**Passage to read:**
17 Years of Convective Macrophysical Properties in Darwin

Collis, S. M., Argonne National Laboratory

Cloud Distributions/Characterizations

Convective Processes

Jackson R, S Collis, V Louf, A Protat, and L Majewski. 2018. "A 17 year climatology of convective cloud top heights in Darwin." Atmospheric Chemistry and Physics Discussions, , 10.5194/acp-2018-408. ONLINE.


The normalized frequency of occurrence of echo top heights > 7 km in differing phases of the MJO and times of day. Only time periods in the break phase of the monsoon are used to generate this figure.


The normalized frequency of occurrence of echo top heights > 7 km in differing phases of the MJO and times of day. Only time periods in the break phase of the monsoon are used to generate this figure.

Science

The meteorology in Darwin, Australia, is influenced by two major phenomena: the Indo-Australian Monsoon and the Madden-Julian Oscillation (MJO). The monsoon is driven by deep westerly winds that provide moisture flow over Darwin while the MJO is a disturbance that travels from the Indian Ocean to the Western Pacific in 30- to 60-day periods. In this study, a 17-year climatology of the macrophysical characteristics of clouds estimated from research weather radar data in the Darwin region of Australia was analyzed for differing phases of the monsoon and MJO.

Impact

This is the first time such a long-term data set of cloud macrophysical properties was ever analyzed in Darwin. This showed that the MJO is as least as important as the monsoon in determining the macrophysical properties of convection such as echo top height and convective cell area in Darwin. This is significant as previous studies did not examine how these vary in different phases of the MJO. Furthermore, this provides statistical observational targets for convective processes in earth system models.

**Assigned task A:**
Answer these from the Darwin cloud summary, one line each, marked (i), (ii), (iii):
(i) Over what periods does the MJO travel from the Indian Ocean to the Western Pacific?
(ii) From what kind of data were the cloud characteristics estimated?
(iii) Which phase of the monsoon supplied the time periods used for the figure?
**Assigned task B:**
Reproduce the section of the Darwin cloud summary that opens with the words containing "This is the" and closes with "earth system models.". Match it word for word.
**Assigned task C:**
Carry on the Darwin cloud summary after its final sentence, writing a few more sentences in the same style.

**Data extract:**
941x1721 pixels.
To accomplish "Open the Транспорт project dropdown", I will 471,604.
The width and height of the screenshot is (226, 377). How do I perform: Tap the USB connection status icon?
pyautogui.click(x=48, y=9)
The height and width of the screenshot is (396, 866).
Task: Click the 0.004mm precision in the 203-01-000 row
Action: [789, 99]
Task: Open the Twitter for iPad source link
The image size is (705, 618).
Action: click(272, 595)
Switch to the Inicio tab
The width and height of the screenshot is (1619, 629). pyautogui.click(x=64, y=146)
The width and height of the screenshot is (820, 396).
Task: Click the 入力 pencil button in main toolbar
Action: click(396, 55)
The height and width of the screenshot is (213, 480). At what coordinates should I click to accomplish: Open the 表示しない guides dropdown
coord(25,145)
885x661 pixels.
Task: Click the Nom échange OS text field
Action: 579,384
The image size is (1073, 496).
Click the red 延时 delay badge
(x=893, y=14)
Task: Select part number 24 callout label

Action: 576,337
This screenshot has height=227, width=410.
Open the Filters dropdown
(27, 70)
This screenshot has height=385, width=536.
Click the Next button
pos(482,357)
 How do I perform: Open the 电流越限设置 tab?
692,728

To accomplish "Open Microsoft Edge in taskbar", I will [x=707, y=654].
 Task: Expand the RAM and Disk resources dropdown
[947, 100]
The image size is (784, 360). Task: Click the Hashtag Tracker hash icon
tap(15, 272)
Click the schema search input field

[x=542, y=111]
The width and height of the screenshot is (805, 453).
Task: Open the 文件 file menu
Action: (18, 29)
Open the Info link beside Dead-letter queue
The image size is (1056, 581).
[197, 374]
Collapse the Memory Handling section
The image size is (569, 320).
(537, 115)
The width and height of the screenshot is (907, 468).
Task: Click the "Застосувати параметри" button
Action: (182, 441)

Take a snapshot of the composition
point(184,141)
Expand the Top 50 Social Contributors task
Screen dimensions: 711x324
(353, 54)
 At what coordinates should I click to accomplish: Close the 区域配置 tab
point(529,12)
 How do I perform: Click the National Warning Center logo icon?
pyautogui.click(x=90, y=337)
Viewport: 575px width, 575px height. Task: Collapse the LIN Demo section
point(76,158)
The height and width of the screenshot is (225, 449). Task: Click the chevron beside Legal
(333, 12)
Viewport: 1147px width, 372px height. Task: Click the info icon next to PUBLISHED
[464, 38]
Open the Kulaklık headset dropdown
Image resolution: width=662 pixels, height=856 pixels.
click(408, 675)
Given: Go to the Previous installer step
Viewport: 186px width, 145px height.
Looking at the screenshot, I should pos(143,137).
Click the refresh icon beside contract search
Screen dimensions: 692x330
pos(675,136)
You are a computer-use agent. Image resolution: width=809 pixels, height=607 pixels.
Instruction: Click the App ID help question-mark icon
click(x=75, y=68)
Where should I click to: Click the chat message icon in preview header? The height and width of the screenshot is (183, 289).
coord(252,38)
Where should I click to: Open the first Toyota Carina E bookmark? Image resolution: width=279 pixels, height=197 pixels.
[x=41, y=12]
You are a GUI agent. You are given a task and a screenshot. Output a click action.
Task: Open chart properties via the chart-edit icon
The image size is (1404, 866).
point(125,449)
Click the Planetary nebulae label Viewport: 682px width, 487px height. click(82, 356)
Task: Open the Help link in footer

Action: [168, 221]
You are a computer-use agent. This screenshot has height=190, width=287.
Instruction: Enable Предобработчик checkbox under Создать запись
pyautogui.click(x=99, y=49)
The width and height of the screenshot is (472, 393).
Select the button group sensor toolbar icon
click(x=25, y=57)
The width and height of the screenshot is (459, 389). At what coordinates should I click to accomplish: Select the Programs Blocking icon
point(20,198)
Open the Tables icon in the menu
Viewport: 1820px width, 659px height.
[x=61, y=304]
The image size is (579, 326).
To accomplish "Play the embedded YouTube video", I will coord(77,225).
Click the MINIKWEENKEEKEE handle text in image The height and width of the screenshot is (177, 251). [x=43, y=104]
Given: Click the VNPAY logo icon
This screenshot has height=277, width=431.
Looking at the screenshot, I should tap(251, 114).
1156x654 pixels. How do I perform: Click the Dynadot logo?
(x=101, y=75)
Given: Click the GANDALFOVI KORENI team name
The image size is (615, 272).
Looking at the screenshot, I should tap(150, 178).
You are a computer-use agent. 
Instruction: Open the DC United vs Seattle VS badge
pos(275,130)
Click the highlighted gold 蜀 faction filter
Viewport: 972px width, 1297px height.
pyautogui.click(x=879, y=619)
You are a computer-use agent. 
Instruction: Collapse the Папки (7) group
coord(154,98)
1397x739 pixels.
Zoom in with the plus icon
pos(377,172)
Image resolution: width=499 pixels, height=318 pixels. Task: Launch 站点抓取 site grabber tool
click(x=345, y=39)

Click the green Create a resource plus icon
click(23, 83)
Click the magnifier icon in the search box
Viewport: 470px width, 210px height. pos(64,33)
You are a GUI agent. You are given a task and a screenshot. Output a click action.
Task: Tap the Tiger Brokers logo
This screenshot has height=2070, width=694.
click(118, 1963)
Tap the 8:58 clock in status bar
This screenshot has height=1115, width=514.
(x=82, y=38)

**Final answer A:**
(i) 30- to 60-day periods
(ii) Research weather radar data
(iii) The break phase

**Final answer B:**
This is the first time such a long-term data set of cloud macrophysical properties was ever analyzed in Darwin. This showed that the MJO is as least as important as the monsoon in determining the macrophysical properties of convection such as echo top height and convective cell area in Darwin. This is significant as previous studies did not examine how these vary in different phases of the MJO. Furthermore, this provides statistical observational targets for convective processes in earth system models.

**Final answer C:**
Summary

Echo top heights (ETHs), convective areas, and frequencies of mesoscale convective systems (MCSs) from 17 years of data from C-band POLarization (CPOL) Radar are analyzed in varying phases of the Madden-Julian Oscillation (MJO) and Northern Australian Monsoon. Bimodal distributions of ETH, likely attributable to the cumulus congestus and mature stages of convection, are more commonly observed when the active phase of the MJO is over Australia due to greater mid-level moisture. A stable layer at around 5-km altitude over Darwin can explain the position of the modes at around 2 to 4 km and 7 to 9 km respectively. Larger cells were observed during break conditions compared to monsoon conditions, but only during the inactive phase of the MJO. Hector, a deep convective system that occurs almost daily during the break season.